L’autre lui jeta un long regard, tourna la tête derrière, se pencha sur le gouffre de la nuit d’où montaient des vapeurs d’huile chaude.

— C’est pour la Cause?

Kovask se dit que Rivera devait faire marcher le jardinier en lui laissant entendre qu’ils complotaient ensemble pour la prochaine révolution.

— Oui, je suis un de ses bons amis.

— Don Pedro avait dit que le jour où je lui annoncerais quelque chose d’intéressant, j’aurais droit à un billet de mille pesetas.

Kovask sortit un billet de cinq cents.

— Un autre, si c’est vraiment intéressant.

— Venez.

Et Machote habitait une pièce qui n’ouvrait que sur la galerie. Le moins souvent possible, semblait-il. Une ampoule mourante faisait couler sur le taudis une lumière désolée.

— J’ai du valdepenas.

Il emplit des tasses épaisses.

— Ce coup de téléphone? Demanda Kovask.

— Ce matin. Mais parce que je me suis souvenu d’une chose au sujet de l’avion militaire qui avait atterri la veille. J’étais au terrain au lever du soleil, et voilà que cet appareil vient se poser pas très loin de moi. J’aime bien les avions. Pendant la révolution, j’aurais bien voulu être mitrailleur. Rrrra … Rrrra … sur ces sales fascistes. Ça doit faire plaisir.

— Alors, cet avion?

— C’est à cause du vieux. Je ne l’ai pas reconnu tout de suite. Mais j’ai pensé à lui toute la nuit. Je savais que c’était quelqu’un. Un bon type. Ce vieux-là il me donnait envie de pleurer et je ne savais pas pourquoi. Et j’ai cherché pendant la journée, la nuit. Ce matin, c’est venu d’un seul coup.

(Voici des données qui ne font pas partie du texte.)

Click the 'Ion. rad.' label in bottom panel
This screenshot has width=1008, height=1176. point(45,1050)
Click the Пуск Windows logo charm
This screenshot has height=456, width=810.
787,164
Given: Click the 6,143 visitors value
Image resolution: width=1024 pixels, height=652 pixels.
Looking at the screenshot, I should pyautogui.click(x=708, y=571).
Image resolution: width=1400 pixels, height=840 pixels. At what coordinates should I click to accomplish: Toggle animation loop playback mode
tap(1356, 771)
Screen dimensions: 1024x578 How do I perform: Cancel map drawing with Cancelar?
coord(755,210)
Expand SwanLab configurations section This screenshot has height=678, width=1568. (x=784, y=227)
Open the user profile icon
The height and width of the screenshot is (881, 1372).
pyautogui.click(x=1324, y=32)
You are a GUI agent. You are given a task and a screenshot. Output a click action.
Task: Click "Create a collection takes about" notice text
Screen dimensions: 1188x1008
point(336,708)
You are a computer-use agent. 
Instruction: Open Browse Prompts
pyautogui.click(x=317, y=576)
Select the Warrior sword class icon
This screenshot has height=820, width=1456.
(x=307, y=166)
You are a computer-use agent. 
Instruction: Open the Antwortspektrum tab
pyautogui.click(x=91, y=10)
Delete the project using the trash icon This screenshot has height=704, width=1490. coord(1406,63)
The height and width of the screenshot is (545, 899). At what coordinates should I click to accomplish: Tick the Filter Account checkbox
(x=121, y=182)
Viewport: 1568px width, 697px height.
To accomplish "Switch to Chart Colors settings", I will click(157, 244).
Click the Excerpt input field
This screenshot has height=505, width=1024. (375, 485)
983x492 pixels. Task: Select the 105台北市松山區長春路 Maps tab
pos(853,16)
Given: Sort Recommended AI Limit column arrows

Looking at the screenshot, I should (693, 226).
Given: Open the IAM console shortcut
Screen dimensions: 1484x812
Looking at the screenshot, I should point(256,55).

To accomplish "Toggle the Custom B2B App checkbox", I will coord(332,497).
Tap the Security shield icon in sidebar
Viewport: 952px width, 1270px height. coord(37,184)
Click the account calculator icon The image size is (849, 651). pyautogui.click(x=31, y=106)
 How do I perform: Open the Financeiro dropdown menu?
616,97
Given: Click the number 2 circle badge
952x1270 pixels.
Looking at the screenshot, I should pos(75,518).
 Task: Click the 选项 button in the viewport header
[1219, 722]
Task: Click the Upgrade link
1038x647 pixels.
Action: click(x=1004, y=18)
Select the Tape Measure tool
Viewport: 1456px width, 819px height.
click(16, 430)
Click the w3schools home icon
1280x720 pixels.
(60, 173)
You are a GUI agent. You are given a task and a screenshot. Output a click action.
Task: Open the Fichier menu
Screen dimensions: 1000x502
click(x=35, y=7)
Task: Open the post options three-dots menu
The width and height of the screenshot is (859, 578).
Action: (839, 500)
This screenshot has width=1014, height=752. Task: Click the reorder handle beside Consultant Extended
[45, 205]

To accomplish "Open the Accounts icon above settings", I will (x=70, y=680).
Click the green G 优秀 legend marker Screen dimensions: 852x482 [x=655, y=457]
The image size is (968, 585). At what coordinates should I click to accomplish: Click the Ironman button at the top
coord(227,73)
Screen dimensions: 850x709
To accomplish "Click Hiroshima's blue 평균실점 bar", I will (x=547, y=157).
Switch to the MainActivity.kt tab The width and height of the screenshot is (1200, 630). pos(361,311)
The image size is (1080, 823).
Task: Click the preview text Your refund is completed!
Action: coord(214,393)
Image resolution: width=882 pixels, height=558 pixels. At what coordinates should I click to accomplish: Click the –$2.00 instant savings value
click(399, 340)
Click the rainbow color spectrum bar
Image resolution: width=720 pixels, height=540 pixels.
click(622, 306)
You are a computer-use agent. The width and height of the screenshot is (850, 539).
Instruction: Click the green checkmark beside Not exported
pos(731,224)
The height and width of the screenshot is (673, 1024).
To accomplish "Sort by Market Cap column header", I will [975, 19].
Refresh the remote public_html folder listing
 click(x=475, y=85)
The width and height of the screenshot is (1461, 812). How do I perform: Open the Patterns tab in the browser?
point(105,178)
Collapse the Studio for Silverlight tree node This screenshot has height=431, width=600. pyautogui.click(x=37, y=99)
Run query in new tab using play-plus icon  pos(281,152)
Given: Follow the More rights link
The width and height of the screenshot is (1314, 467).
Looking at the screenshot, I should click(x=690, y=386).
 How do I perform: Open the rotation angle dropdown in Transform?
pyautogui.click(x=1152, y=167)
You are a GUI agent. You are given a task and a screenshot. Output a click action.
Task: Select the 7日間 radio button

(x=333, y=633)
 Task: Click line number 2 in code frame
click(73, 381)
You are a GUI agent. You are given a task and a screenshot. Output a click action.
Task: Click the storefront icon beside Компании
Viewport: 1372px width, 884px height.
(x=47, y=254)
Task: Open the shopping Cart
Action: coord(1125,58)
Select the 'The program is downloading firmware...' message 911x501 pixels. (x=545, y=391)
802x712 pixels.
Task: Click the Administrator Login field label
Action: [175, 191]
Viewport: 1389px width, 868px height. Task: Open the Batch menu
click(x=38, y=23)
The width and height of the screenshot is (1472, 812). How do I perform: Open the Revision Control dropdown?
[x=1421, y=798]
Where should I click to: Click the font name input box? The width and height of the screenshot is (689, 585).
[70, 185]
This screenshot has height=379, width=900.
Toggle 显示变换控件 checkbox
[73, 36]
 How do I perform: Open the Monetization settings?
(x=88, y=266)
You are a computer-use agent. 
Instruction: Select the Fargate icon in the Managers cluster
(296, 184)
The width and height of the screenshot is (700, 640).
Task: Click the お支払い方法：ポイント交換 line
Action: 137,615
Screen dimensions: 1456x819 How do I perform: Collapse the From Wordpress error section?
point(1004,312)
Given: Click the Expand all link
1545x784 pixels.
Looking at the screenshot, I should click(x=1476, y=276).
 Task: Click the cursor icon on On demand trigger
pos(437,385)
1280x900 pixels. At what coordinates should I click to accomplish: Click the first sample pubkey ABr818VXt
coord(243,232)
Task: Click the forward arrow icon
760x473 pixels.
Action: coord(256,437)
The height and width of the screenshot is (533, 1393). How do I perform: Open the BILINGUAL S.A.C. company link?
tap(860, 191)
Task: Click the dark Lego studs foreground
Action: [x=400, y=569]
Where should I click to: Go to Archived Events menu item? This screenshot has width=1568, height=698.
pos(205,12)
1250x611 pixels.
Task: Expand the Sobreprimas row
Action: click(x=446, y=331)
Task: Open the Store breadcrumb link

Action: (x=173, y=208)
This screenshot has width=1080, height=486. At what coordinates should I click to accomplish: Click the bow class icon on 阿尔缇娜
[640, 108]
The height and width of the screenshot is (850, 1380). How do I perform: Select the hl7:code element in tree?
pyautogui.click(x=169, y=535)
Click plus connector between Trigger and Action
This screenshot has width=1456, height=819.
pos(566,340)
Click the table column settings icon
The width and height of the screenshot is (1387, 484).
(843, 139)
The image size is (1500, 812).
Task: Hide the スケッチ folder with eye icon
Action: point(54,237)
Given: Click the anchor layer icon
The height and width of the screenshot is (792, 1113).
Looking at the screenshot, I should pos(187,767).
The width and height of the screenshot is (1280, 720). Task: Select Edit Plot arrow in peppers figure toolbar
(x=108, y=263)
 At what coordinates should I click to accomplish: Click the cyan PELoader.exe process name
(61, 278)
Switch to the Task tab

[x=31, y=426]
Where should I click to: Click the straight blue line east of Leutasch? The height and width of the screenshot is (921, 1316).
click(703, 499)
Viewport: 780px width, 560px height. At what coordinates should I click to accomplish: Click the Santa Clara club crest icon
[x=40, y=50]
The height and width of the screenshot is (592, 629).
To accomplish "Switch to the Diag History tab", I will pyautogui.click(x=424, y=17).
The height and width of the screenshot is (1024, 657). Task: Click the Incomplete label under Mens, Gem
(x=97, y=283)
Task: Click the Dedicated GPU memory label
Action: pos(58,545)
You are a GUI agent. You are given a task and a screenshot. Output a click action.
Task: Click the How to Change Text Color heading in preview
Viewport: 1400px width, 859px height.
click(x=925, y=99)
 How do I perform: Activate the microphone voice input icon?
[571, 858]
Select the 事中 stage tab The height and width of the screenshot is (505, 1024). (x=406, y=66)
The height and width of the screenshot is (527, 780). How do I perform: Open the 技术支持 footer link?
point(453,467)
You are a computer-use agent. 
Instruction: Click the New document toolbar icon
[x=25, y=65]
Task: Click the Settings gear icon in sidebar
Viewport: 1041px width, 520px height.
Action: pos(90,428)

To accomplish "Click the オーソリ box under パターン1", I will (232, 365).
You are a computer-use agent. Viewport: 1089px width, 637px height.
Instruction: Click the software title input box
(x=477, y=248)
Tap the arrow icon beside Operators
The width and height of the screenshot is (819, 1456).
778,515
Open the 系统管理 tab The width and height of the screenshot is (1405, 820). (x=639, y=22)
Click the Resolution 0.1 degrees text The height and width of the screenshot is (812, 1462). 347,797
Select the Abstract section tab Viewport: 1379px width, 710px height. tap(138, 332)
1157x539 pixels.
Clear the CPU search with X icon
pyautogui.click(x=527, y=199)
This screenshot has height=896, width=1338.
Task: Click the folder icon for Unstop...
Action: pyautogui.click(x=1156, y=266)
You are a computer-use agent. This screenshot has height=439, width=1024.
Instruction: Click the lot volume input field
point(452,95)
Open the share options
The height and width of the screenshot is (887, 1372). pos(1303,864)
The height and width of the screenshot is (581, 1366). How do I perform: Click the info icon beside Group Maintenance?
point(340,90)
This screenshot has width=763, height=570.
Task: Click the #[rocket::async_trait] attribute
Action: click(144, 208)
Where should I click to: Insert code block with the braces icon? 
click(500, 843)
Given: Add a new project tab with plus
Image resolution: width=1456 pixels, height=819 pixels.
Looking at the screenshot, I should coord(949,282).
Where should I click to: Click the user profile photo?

— Vous travaillez toute la journée à l’aérodrome?

L’autre s’indigna.

— Que va ! Le matin seulement.

— Alors, ce vieux?

El Machote siffla sa tasse de vin avant de continuer.

— Je suis allé voir ma cousine Maria. Elle habite sur le bord du neuve. Une vieille chipie, mais qui sait bien faire le gazpacho.

Kovask sortit ses cigarettes. Le jardinier renifla la sienne avec dégoût. Il finit par l’allumer.

— Maria n’a plus qu’un sein, dit El Machote. C’est drôlement marrant, parce qu’elle se met les vieilles chaussettes de son mari à la place. Faut dire qu’elle a un pecho comme ça …

Il arrondissait sa poitrine creuse, la développait imaginairement de ses mains, comme s’il palpait des citrouilles.

— J’ai toujours voulu qu’elle me le montre, mais c’est une bigote. Elle me traite de tous les noms dans ce cas. Il vaut mieux que je me prive.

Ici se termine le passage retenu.